#### EXERCISE DETAILS:
Your response should be a copy of each line in the listing below that includes the word "agent".
[Start of Attachment]
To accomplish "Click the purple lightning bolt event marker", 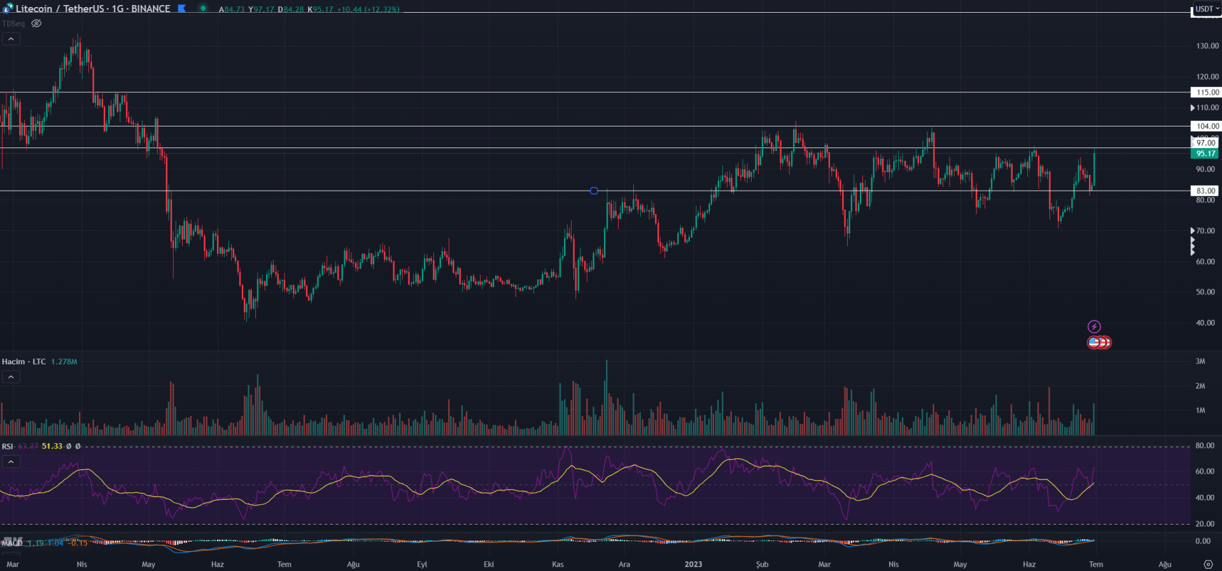I will [1093, 327].
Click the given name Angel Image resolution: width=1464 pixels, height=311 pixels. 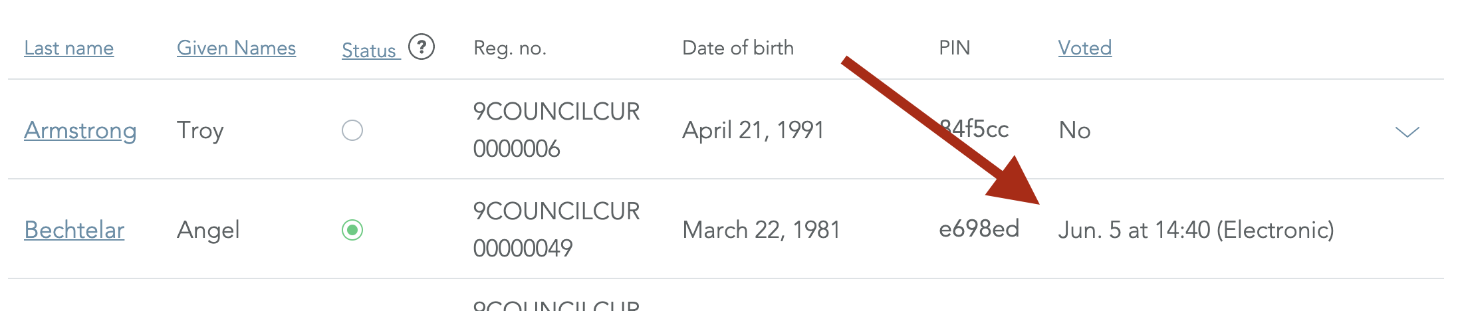[x=208, y=231]
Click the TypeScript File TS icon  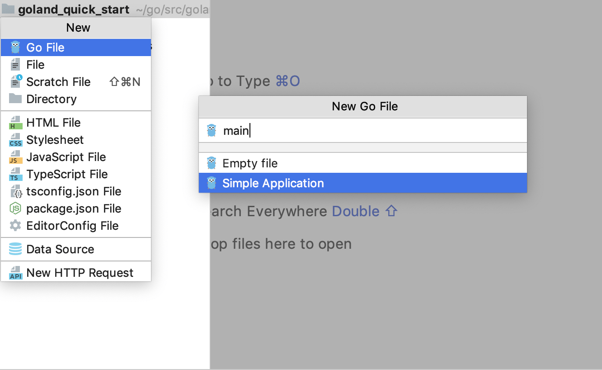point(15,174)
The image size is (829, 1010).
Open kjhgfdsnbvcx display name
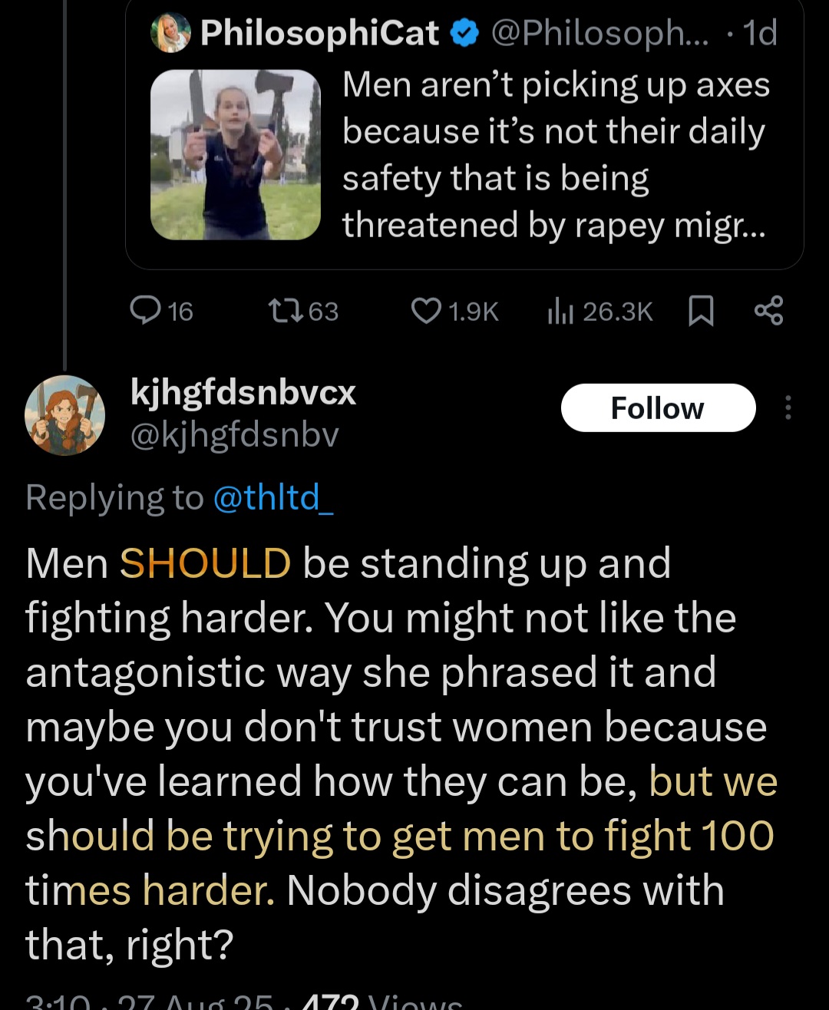point(243,393)
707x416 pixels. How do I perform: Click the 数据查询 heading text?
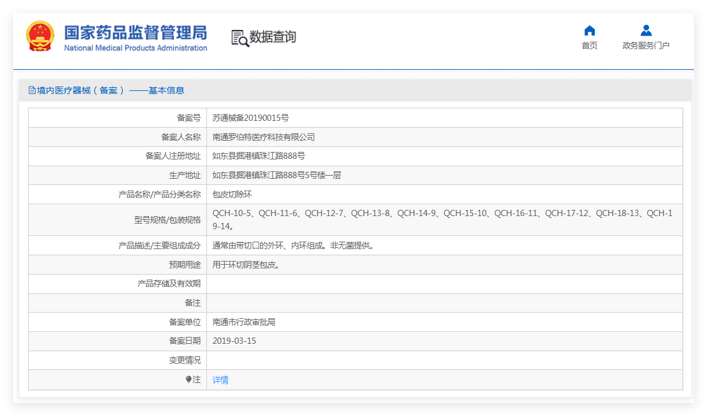(272, 37)
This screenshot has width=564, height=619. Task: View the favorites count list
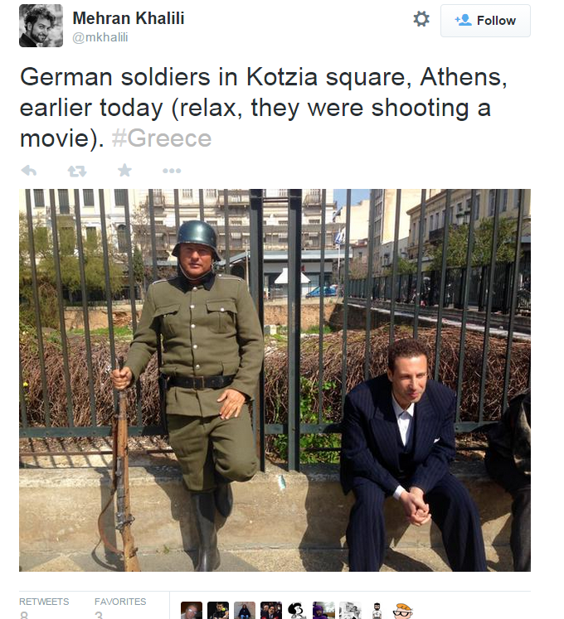click(x=119, y=607)
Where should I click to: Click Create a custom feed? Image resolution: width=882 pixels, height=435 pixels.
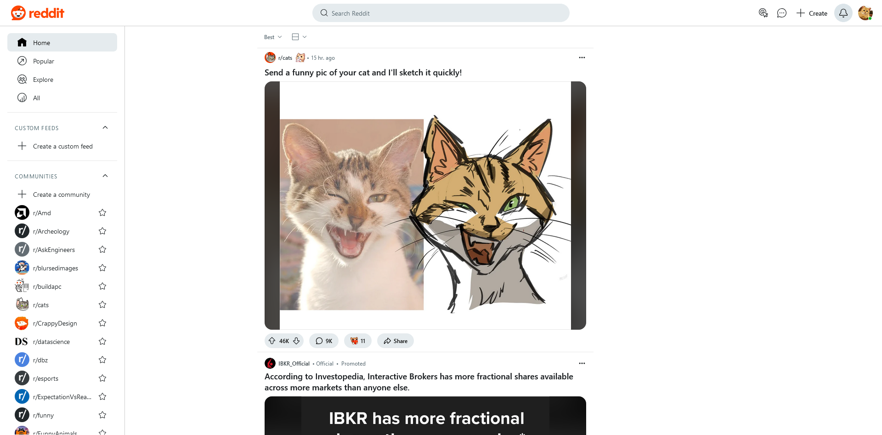click(x=62, y=146)
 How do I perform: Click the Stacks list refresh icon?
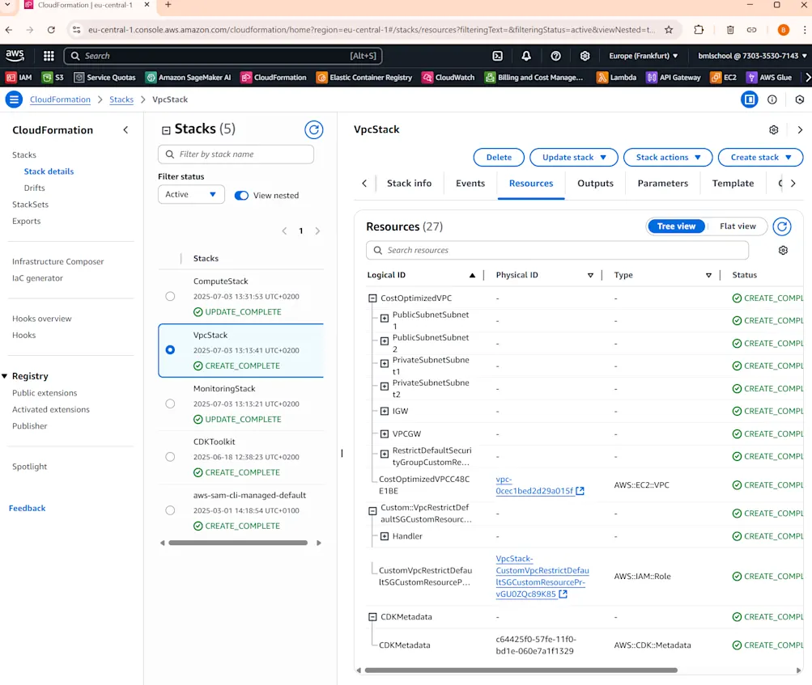314,129
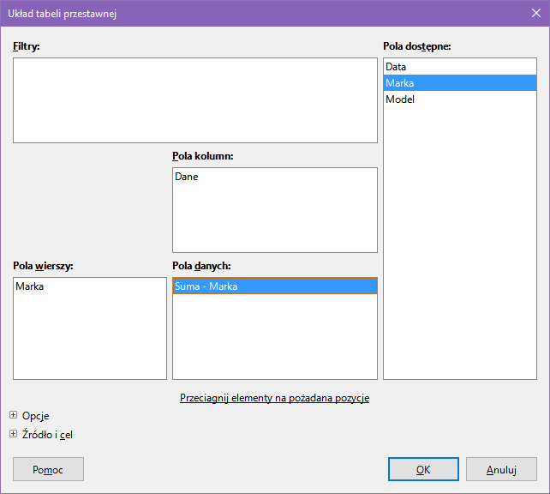Click empty space below Marka in Pola wierszy

point(89,339)
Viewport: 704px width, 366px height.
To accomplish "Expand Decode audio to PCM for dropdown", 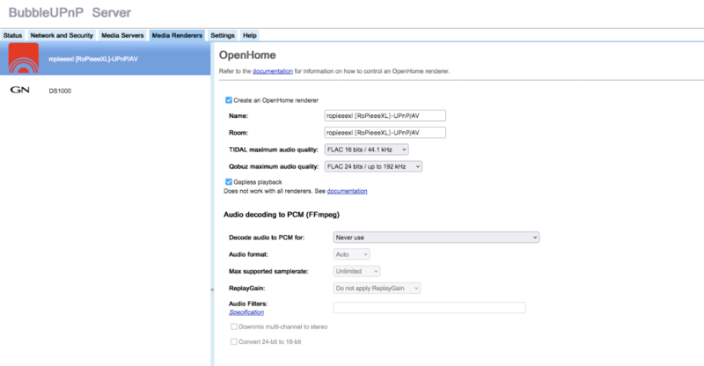I will (x=436, y=237).
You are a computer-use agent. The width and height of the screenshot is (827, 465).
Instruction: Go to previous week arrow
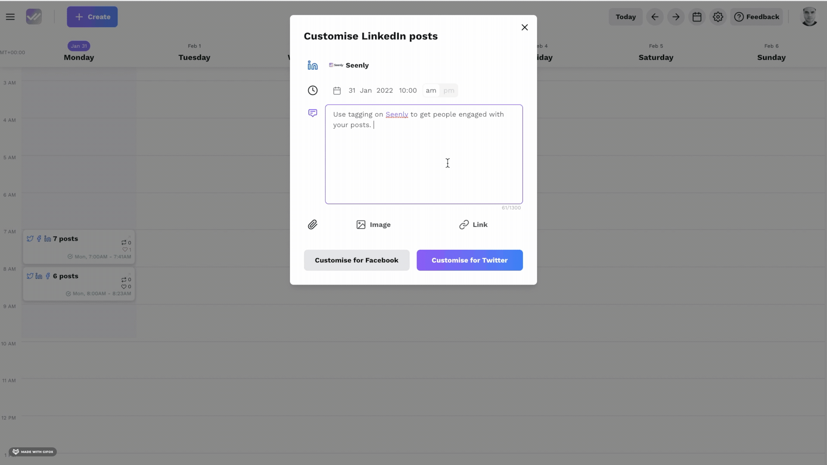655,17
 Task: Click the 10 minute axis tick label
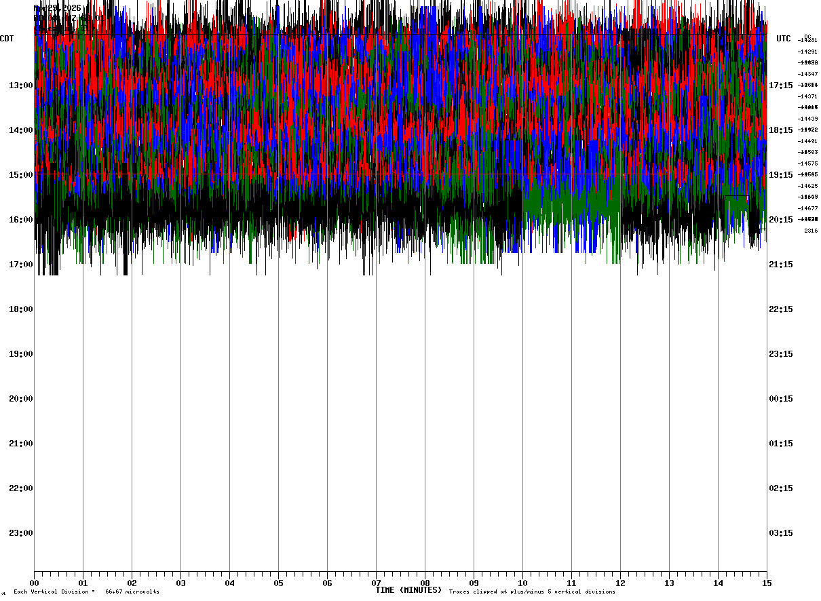point(522,583)
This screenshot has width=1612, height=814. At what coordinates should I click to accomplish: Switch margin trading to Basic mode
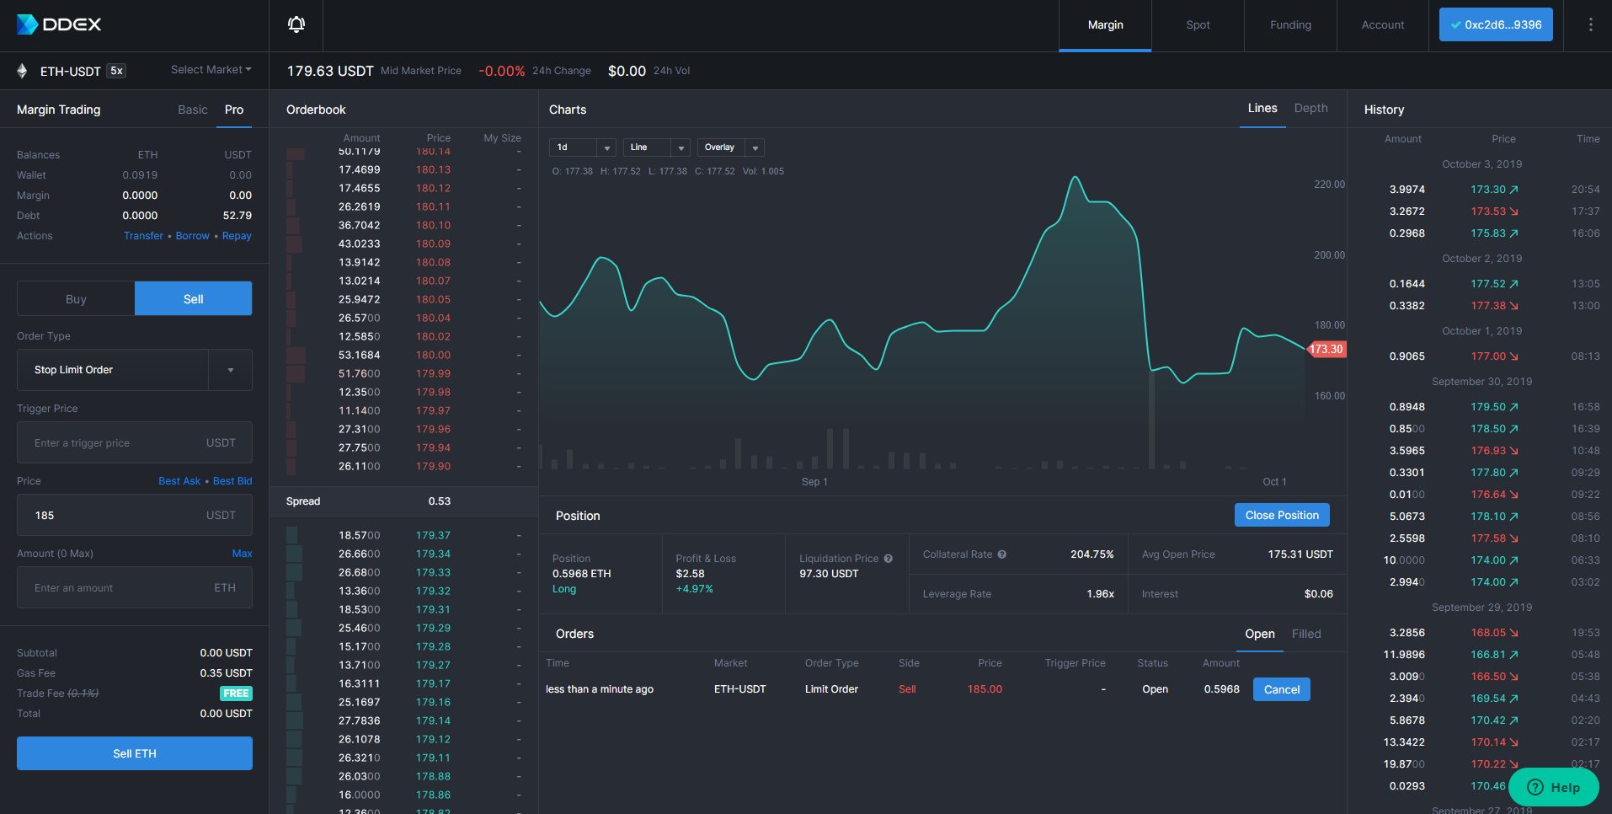pyautogui.click(x=192, y=110)
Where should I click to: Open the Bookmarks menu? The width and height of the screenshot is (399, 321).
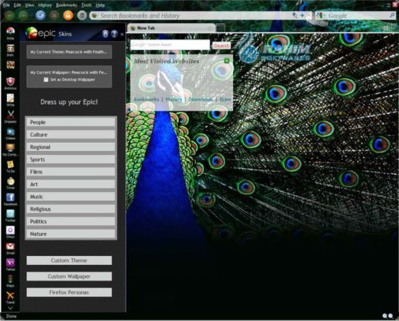tap(66, 5)
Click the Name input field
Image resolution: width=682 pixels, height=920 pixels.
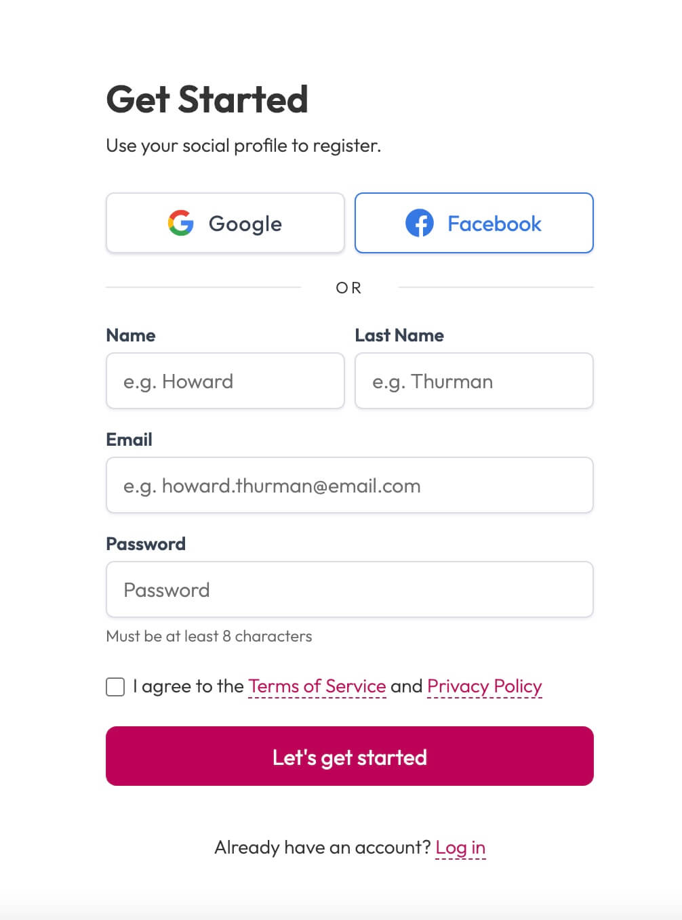pos(225,381)
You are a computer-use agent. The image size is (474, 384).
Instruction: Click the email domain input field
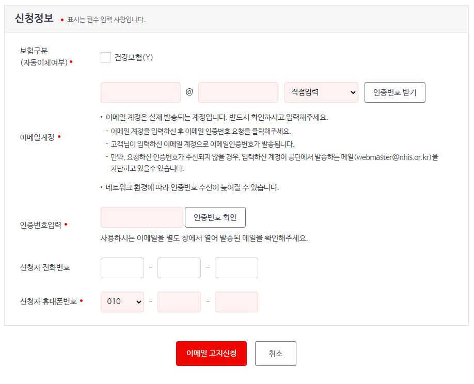pyautogui.click(x=238, y=92)
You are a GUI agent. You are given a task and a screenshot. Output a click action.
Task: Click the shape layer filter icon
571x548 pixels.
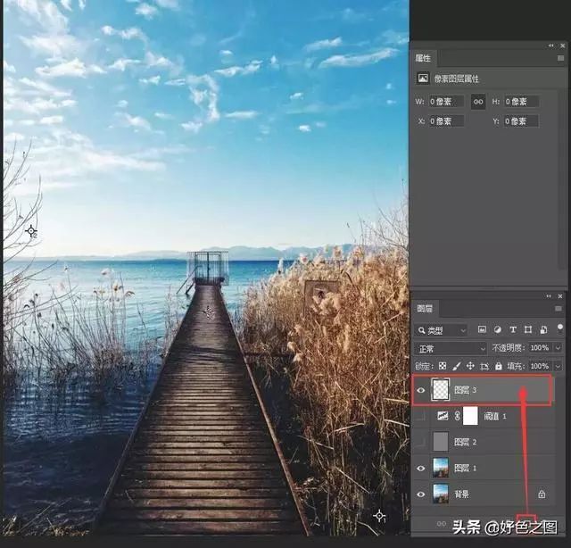pos(528,330)
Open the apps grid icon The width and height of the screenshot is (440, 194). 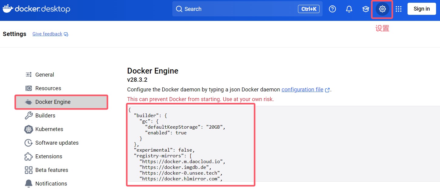(399, 9)
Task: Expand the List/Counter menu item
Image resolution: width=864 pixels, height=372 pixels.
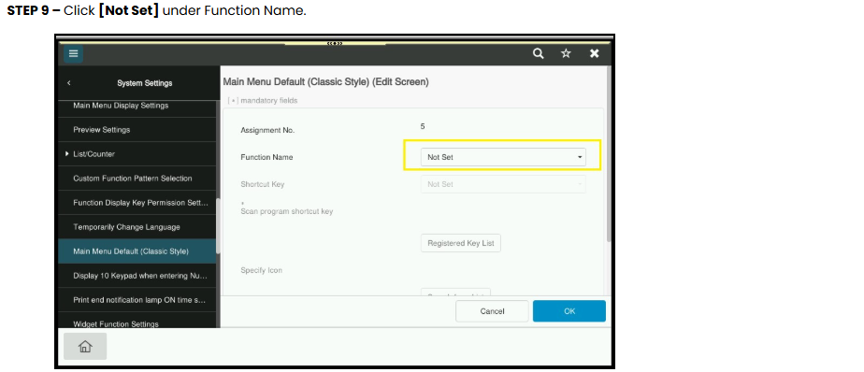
[End of Attachment]
#### ANSWER FOR THE TASK:
You are a computer-use agent. The width and height of the screenshot is (827, 465).
You are a computer-use agent. The image size is (474, 384).
You are a GUI agent. You are given a task and a screenshot. Output a click action.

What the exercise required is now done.